Total Score (out of 100) = 55

27 (out of 50). Enjoyment. A rating based on my overall enjoyment of the film.
7 (out of 10). Acting. How good was the acting?
6 (out of 10). Immersion. Did the movie suck me into the story?
8 (out of 10). Intangibles. Special effects. Movie pace. Is the movie forgettable, or something you will talk about and remember for weeks? Years?
6 (out of 10). Must see. Is this movie worth seeing/renting?
1 (out of 10). Must buy. Is this movie a must buy/purchase?

Movie Review: We have all the time in the world
Summary: 4 Stars

What's the difference between 1993 and 2007? I don't know, they look exactly the same. If only there could have been a way to distinguish the two eras visually, because as the movie stands now, you wind up not even caring if he's still alive in 1993 or travelling to 2007. All they did was have little Jackie a child in one era, and a fetching young woman in another.

I don't know, to me it was a little creepy that Adrien Brody meets the little girl when she's, what, 8? And instantly he's touching her like crazy. Her mother, Kelly Lynch, notices this, and screams like a shrew at him. She's unsympathetic, but she's right on target. In subsequent scenes it's clear he can't take his hands off little Jackie. And then to have her grow up and fall in love with Jack all over again, what's with that? I expected him to say, "I've been waiting for this since you were eight" when they fall into bed together (yuck, and he reveals his nasty little skinny emaciated rib body, i guess she didm't look south of his nose).

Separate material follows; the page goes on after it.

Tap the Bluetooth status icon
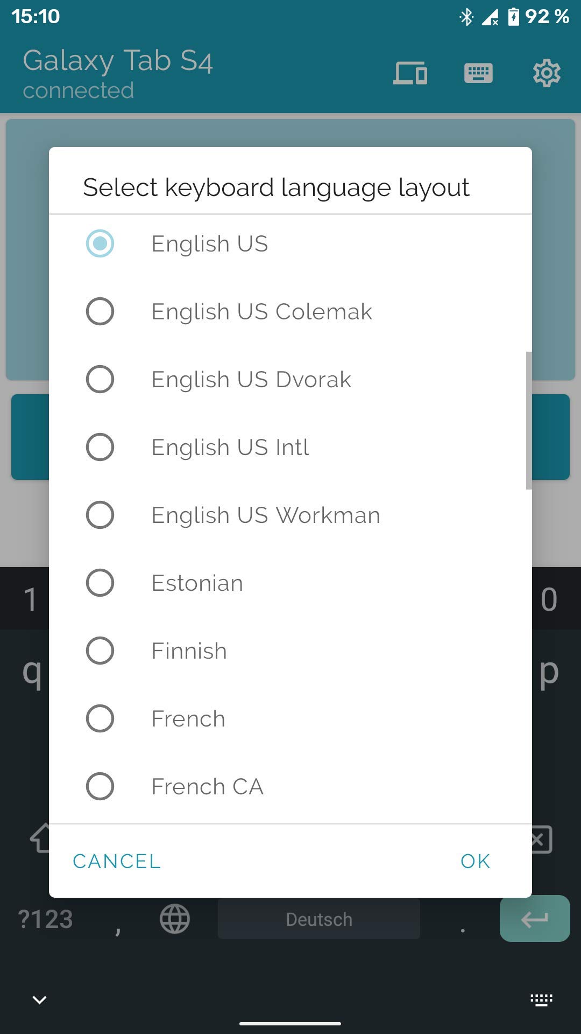 (x=466, y=17)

However, THE JACKET made you think and that's a plus. I just wonder if the screenwriters bit off more than they could chew. The mystery of how Adrien Brody was able to cure the little autistic boy never did get solved, it continues to mystify on a mobius strip of time. "How did you know?" "You told me--in the future." "You were the one to tell me--in 1993." And what about that mysterious head trauma? Once Adrien Brody realizes he's going to die of a head trauma in 4 days, he ransacks heaven and earth, past and present, to find out who dealt the blow. Once you see it happen, you're like, "That's it?"

On the plus side, Daniel Craig is out of this world and looks, in the madhouse scenes, just like the middle-aged Jack Kerouac. Mackenzie Phillips is great. Kelly Lynch looks super, they should have added her to the cast of BASIC INSTINCT II.

What about Brad Renfro, poor thing? Was he supposed to be in the movie longer? Maybe in the original script Brody would track him down and find out what really happened in the car with that cop. But maybe working with Renfro wasn't as much fun as the filmmakers thought it would be.

It was great having Daniel Craig, the new James Bond, in such a prominent supporting role, and then, as the credits play, you hear David Arnold's treatment of one of the great Bond theme songs, "We Have All The Time in the World," as sung by Iggy Pop! Coincidence? Or time travel?